◆ TASK GOAL ◆
All of the data that follows should be retyped exactly as it appears.

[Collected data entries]

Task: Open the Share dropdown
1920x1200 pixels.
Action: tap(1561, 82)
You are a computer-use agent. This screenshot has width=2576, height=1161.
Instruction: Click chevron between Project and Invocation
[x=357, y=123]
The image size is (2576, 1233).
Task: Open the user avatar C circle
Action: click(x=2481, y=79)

◆ SOLUTION TO THIS PROBLEM ◆
Task: Open the Share dropdown
1920x1200 pixels.
Action: tap(1561, 82)
You are a computer-use agent. This screenshot has width=2576, height=1161.
Instruction: Click chevron between Project and Invocation
[x=357, y=123]
The image size is (2576, 1233).
Task: Open the user avatar C circle
Action: click(x=2481, y=79)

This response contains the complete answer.